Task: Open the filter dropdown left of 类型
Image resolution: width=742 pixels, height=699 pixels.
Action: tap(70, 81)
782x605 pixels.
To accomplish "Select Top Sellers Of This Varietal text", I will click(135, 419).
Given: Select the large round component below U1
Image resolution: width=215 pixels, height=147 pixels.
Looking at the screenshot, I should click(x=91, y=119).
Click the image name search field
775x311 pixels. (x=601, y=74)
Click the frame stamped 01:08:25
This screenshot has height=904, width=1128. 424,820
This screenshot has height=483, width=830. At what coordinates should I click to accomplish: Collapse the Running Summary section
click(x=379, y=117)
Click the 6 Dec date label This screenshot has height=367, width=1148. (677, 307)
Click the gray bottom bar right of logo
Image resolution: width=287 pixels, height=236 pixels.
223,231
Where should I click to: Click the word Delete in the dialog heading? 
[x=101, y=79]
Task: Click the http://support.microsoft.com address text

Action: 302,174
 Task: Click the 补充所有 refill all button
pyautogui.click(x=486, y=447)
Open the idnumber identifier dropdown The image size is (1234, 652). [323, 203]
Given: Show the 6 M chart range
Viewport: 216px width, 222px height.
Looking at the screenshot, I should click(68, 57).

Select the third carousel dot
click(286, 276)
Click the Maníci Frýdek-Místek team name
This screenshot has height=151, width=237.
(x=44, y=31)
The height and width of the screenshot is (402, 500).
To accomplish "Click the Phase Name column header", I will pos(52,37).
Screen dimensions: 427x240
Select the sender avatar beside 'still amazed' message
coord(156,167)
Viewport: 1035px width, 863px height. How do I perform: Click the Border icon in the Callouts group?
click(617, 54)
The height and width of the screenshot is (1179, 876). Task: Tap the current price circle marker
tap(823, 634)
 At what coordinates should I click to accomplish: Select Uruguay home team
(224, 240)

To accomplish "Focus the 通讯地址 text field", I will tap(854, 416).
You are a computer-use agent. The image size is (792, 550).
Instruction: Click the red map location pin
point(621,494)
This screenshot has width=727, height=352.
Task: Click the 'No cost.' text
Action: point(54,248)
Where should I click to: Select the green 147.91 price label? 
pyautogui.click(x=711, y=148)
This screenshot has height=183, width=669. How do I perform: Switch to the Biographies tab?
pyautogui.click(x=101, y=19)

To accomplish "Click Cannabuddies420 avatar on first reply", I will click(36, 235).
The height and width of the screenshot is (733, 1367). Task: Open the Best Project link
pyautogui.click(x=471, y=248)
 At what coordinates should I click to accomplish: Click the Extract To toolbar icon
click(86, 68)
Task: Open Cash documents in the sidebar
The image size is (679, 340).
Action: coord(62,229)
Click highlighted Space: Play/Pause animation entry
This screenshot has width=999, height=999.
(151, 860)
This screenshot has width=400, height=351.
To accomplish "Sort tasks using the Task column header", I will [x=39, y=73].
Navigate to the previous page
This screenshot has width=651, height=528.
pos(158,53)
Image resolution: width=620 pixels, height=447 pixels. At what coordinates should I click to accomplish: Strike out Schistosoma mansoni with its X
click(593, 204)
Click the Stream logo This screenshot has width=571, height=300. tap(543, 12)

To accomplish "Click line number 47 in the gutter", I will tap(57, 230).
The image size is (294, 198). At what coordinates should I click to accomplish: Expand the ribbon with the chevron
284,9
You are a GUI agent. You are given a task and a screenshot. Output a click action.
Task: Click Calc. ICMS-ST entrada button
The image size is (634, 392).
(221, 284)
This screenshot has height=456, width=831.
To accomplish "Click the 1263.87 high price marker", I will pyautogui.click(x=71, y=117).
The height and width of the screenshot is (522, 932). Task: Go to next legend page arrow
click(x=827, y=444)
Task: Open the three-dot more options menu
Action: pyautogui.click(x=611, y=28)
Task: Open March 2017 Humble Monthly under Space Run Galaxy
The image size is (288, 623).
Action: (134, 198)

◇ ◇ ◇ ◇ ◇

▶ **Required work**: Show me each line of the listing above with "logo" in it.

▶ **Task solution**:
Click the gray bottom bar right of logo
Click the Stream logo This screenshot has width=571, height=300. tap(543, 12)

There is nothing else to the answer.